Activity:
Print the line containing "Instruction: Click the" and all lines after it, unchanged, through the end of the data. Leave the pictures out.

Stored data entries:
__________________________________________________

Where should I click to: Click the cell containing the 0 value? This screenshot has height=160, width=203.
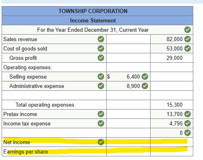(x=172, y=133)
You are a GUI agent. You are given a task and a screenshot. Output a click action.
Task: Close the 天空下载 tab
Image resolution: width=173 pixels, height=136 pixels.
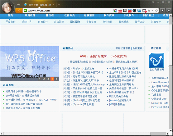coord(54,5)
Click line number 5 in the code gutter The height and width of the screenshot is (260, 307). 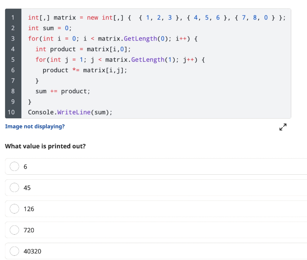point(13,60)
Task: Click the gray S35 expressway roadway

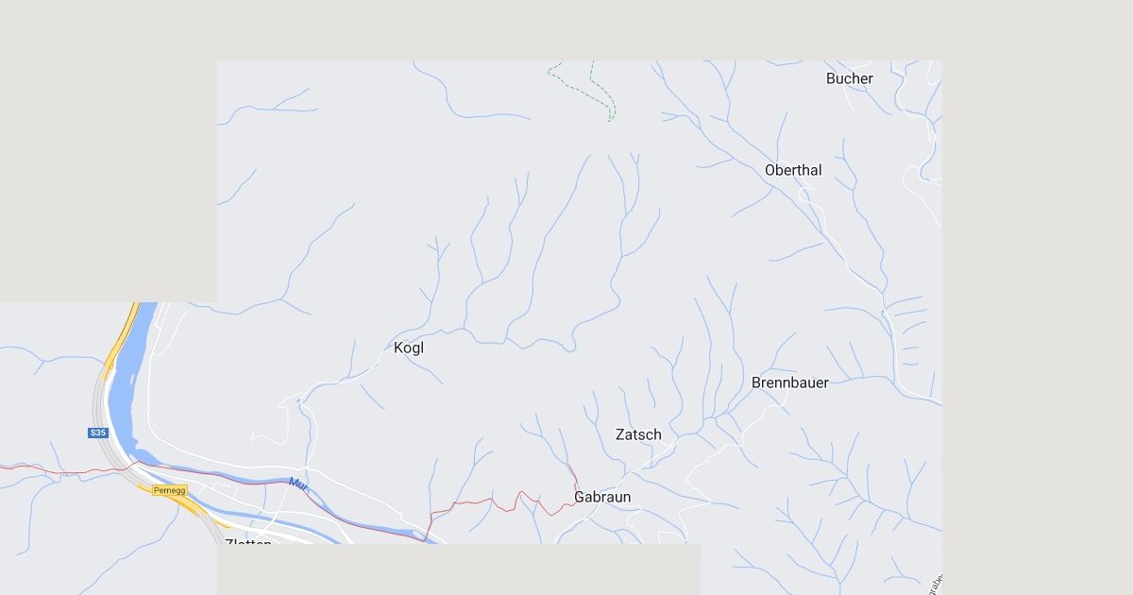Action: point(101,408)
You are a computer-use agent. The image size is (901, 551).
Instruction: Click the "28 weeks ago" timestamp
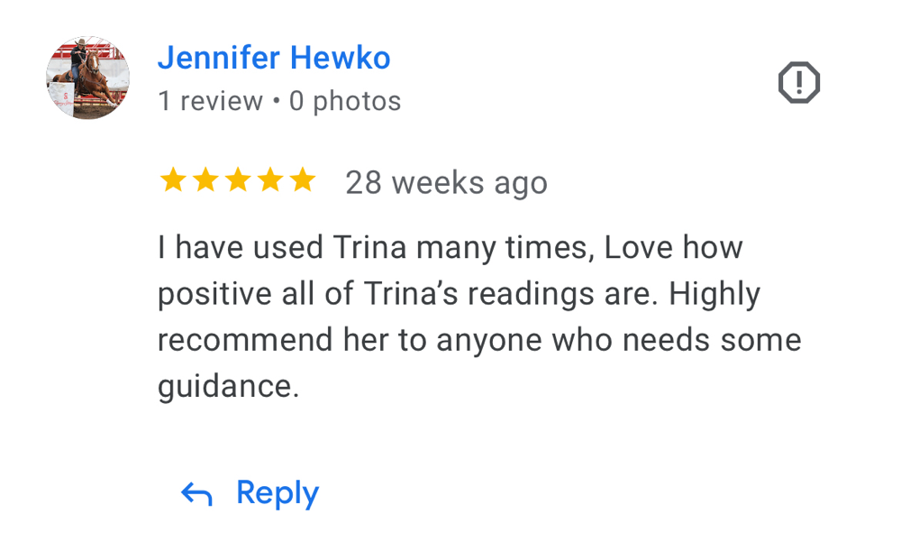(x=446, y=183)
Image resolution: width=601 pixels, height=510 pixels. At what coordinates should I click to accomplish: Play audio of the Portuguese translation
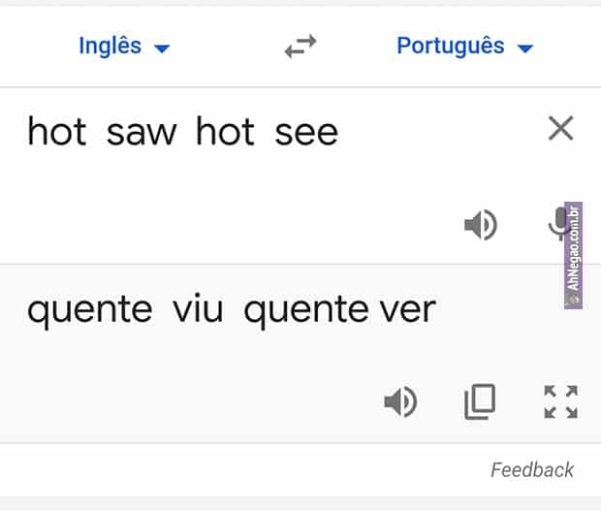click(x=400, y=400)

__________________________________________________

Written answer:
Instruction: Click the "28 weeks ago" timestamp
(x=446, y=183)
Image resolution: width=601 pixels, height=510 pixels. At what coordinates should I click to accomplish: Play audio of the Portuguese translation
click(x=400, y=400)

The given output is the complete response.